ThemenIslam und Christentum

Lust auf Tod: der Unterschied zwischen islamischen und christlichen Märtyrern

Offenbar sind mehr Geld, mehr Bildung, mehr Selbstbestimmung, mehr Chancen kein funktionierendes Rezept gegen die islamische Lust auf den Tod. Im Vergleich des islamischen mit dem christlichen Verständnis des Märtyrertodes zeigt sich, warum das so ist.

Mehr Geld, mehr Bildung, mehr Selbstbestimmung, mehr Chancen, mehr Hoffnung. Das ist nach Ansicht der westlichen Welt das Rezept gegen die islamische Lust auf den Tod, die seit 1994 jede Friedenshoffnung im Nahen Osten im Keim erstickt hat und spätestens seit dem 11. September 2001 mit der Kriegserklärung islamischer Fundamentalisten an den „dekadenten Westen“ assoziiert wird.
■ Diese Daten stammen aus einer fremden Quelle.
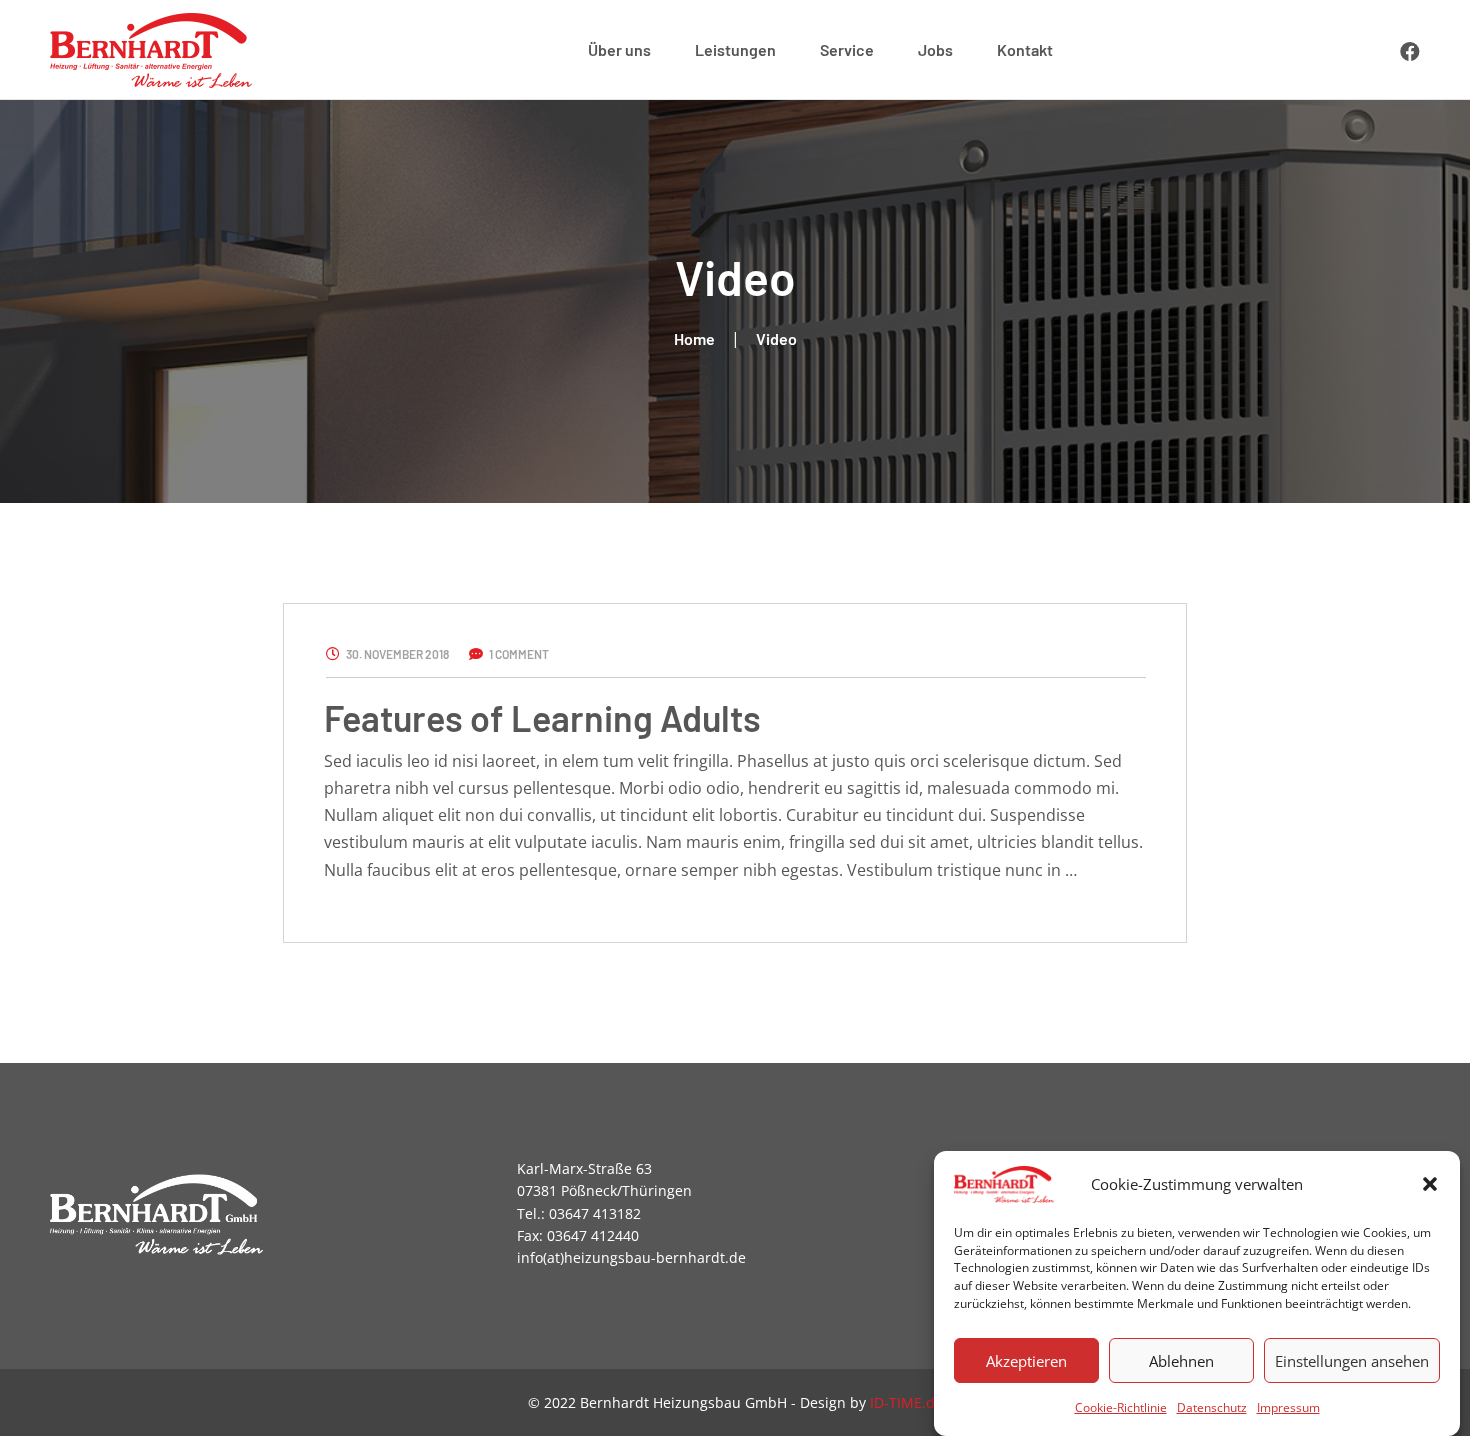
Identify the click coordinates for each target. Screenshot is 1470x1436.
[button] (1430, 1184)
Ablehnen (1181, 1360)
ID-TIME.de (906, 1402)
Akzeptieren (1026, 1360)
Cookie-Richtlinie (1121, 1407)
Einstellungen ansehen (1352, 1360)
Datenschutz (1212, 1407)
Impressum (1288, 1407)
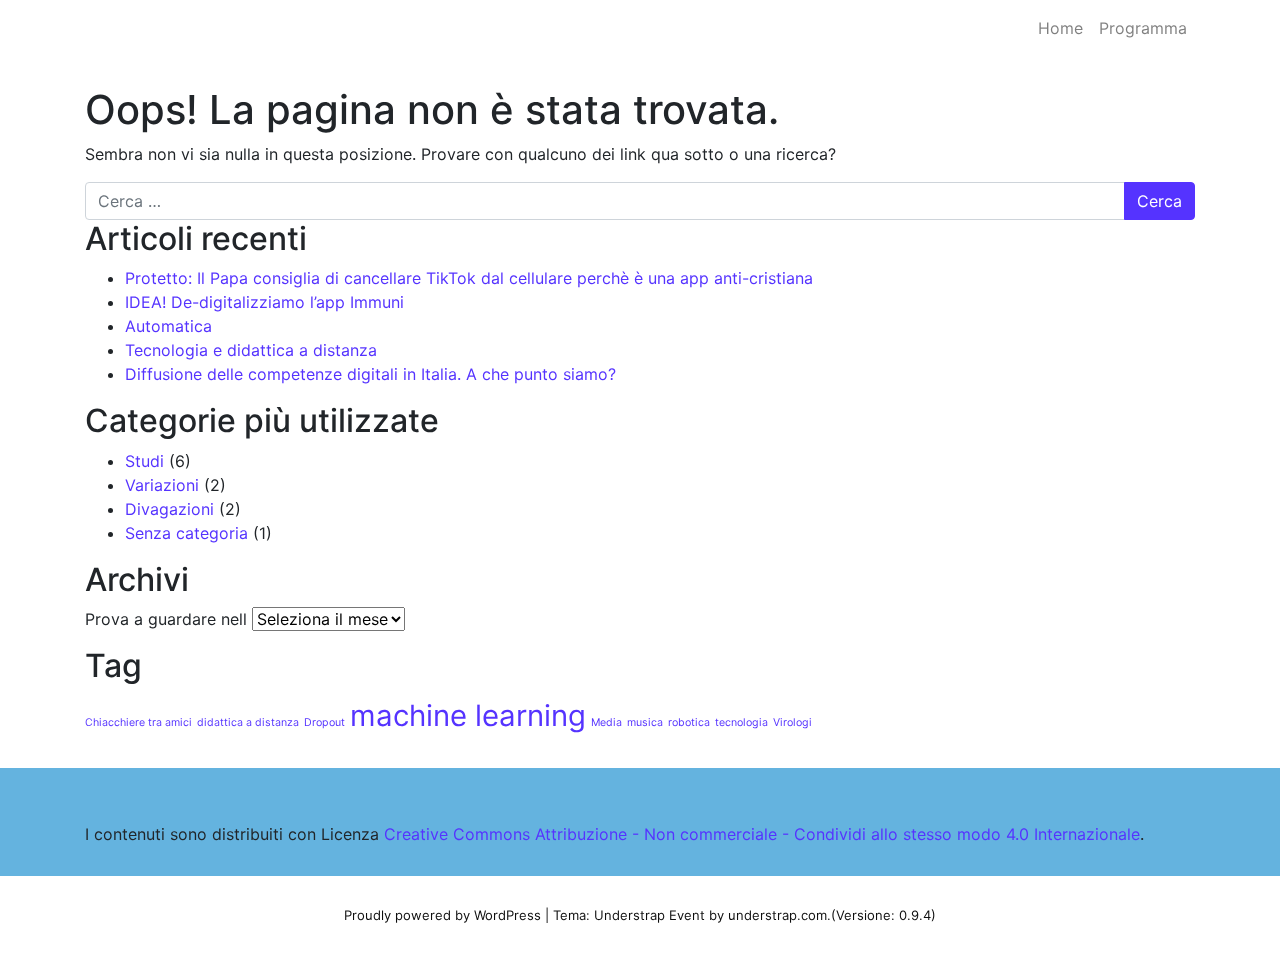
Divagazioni (169, 509)
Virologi (792, 722)
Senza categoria (186, 533)
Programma (1143, 28)
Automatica (168, 326)
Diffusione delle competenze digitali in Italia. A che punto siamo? (370, 374)
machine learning (468, 715)
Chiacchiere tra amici (138, 722)
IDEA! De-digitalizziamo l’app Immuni (264, 302)
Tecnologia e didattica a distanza (251, 350)
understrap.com (777, 915)
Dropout (324, 722)
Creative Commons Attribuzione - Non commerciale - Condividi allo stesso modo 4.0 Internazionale (762, 834)
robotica (689, 722)
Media (606, 722)
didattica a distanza (248, 722)
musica (645, 722)
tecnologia (741, 722)
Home (1060, 28)
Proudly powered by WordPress (442, 915)
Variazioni (162, 485)
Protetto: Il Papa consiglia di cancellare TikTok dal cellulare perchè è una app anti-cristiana (469, 278)
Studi (144, 461)
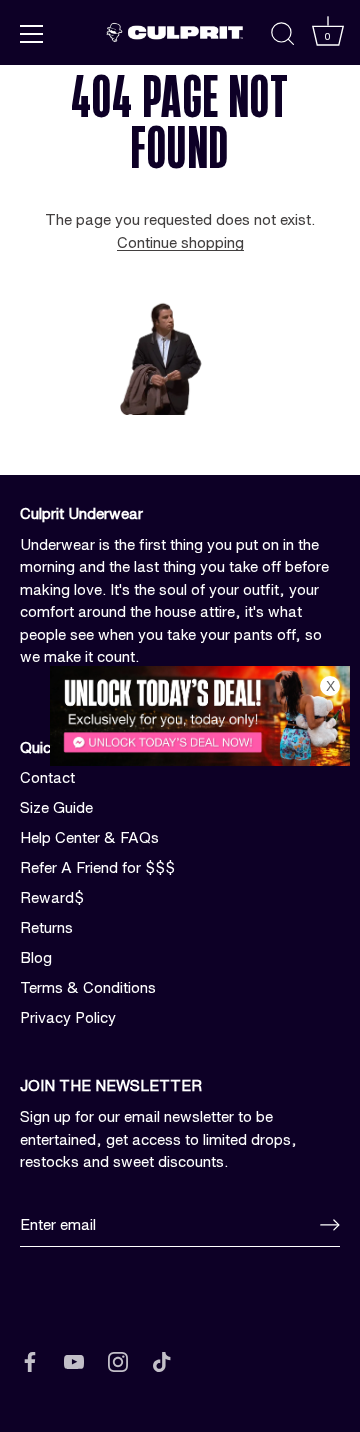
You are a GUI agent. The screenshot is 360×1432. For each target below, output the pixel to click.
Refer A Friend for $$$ (97, 867)
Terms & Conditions (88, 987)
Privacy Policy (68, 1017)
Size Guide (56, 807)
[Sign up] (330, 1225)
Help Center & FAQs (89, 837)
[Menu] (32, 34)
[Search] (283, 37)
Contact (47, 777)
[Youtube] (74, 1360)
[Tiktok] (162, 1360)
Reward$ (52, 897)
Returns (46, 927)
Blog (36, 957)
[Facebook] (30, 1360)
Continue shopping (180, 242)
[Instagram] (118, 1360)
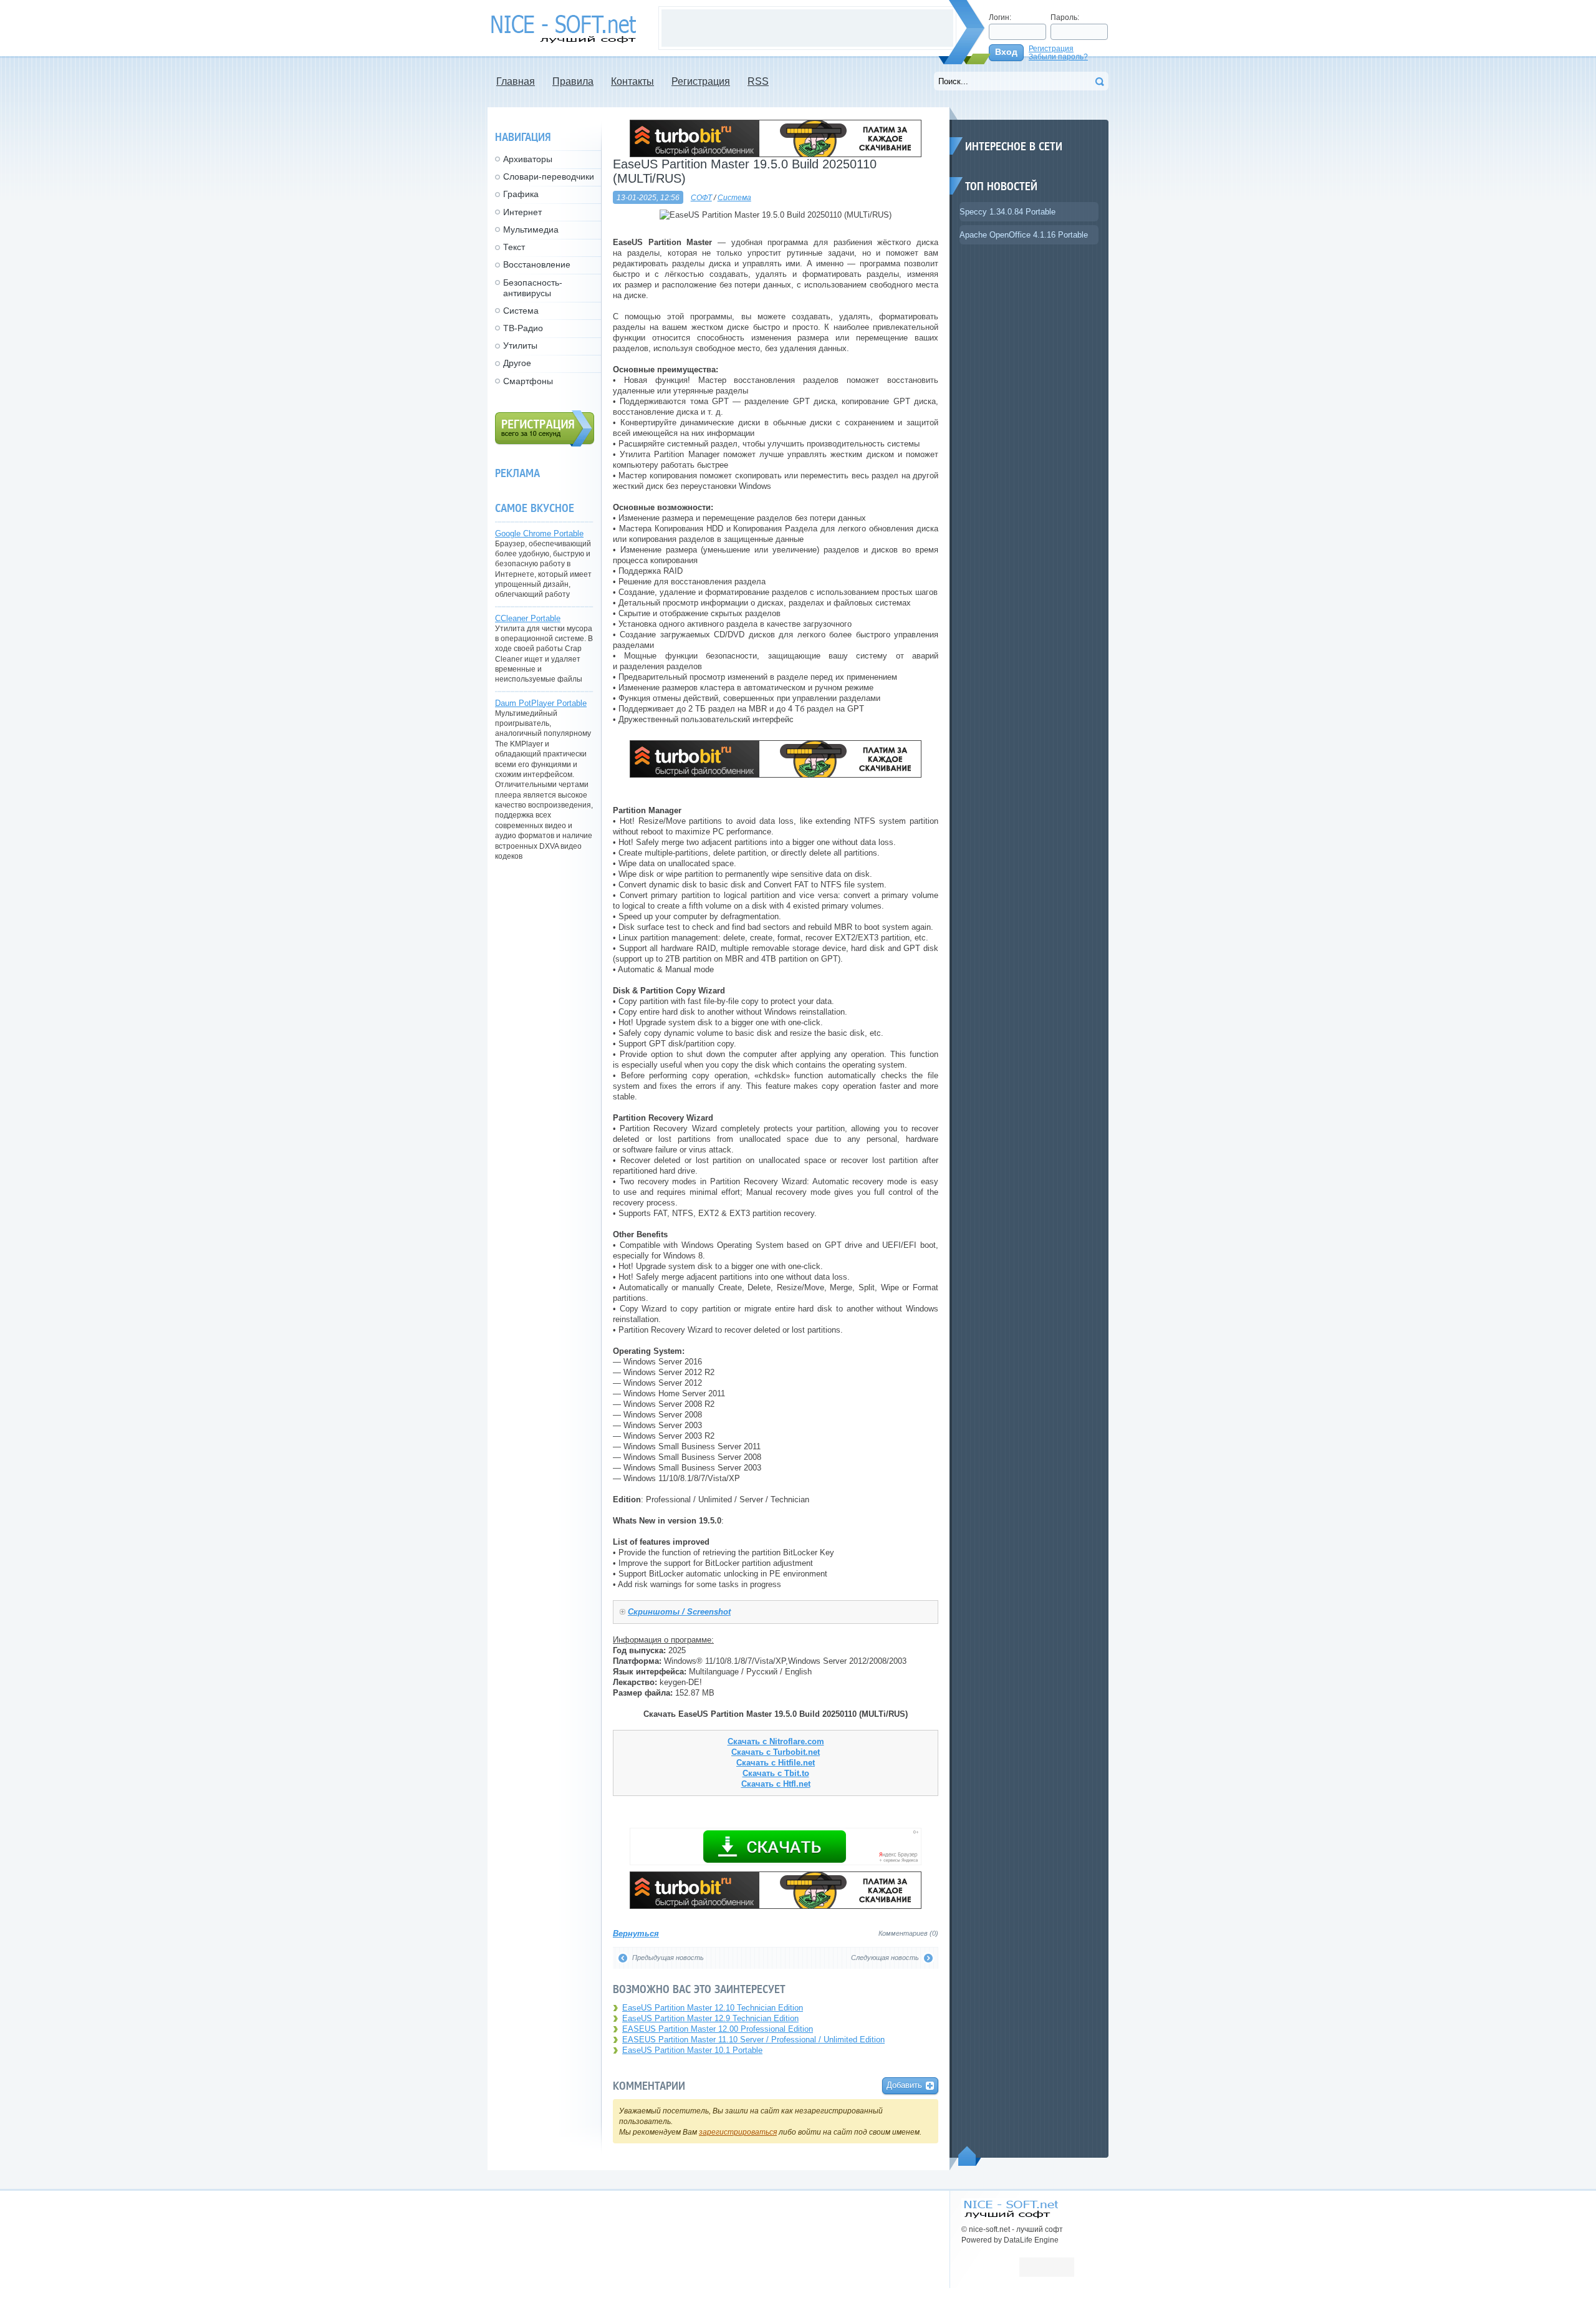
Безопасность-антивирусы (532, 288)
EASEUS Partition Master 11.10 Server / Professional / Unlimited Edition (753, 2039)
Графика (521, 194)
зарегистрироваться (738, 2132)
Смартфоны (528, 381)
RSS (758, 81)
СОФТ (701, 197)
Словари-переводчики (548, 176)
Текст (514, 247)
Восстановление (536, 264)
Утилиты (520, 345)
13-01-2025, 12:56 (648, 197)
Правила (573, 81)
Überall wo heute militante Muslime säkularen Einfluss mit Gewalt einzudämmen suchen, gehören „Märtyreroperationen“ – wie die Selbstmordattentate von Muslimen in der Regel genannt werden – zu den effektivsten Kampfmethoden des weltweiten islamischen Dschihad und auch die Konflikte in Afghanistan und Tschetschenien, in Kaschmir, Irak und Iran haben Tausende in den „Märtyrertod“ getrieben.

Am 28. Januar 2006 gewann die radikal-islamische Hamas-Bewegung in der Palästinensischen Autonomie bei einer traumhaften Wahlbeteiligung von 77,69 Prozent 76 von 132 Sitzen im Palästinensischen Legislativrat PLC. Über das Ergebnis der ersten wirklich freien Wahlen des Nahen Ostens außerhalb Israels waren selbst die Wahlsieger überrascht. Die Hamas befürwortet nicht nur ausdrücklich „Märtyreroperationen“ im Kampf gegen den verhassten jüdischen Staat, dessen Existenzrecht sie sich standhaft weigert anzuerkennen, sondern hat auch selbst Hunderte von Selbstmordattentätern mit blutigem Erfolg nach Israel entsandt.

Dass die „Gotteskrieger“ und vor allem die „Märtyrer“ großes Ansehen im Volk genießen, weiß nicht nur, wer die Freilassung und Rückkehr palästinensischer Gefangener miterlebt hat. Der ehemalige palästinensische Minister Kaddura Fares, der zur jüngeren Führungsriege der säkular orientierten Palästinensischen Befreiungsorganisation PLO gehört, meinte im Wahlkampf: „Das Volk liebt eben seine Märtyrer.“ Die unüberhörbare Resignation des Fatah-Politikers war dabei offensichtlich nicht so sehr in der Reue über die Korruption in den eigenen Reihen begründet, als vielmehr in der Einsicht, dass die Verhandlungsbereitschaft der eigenen Partei weit weniger Früchte für „die palästinensische Sache“ vorzuweisen hatte, als die knallharte „Märtyrerideologie“ der Hamas.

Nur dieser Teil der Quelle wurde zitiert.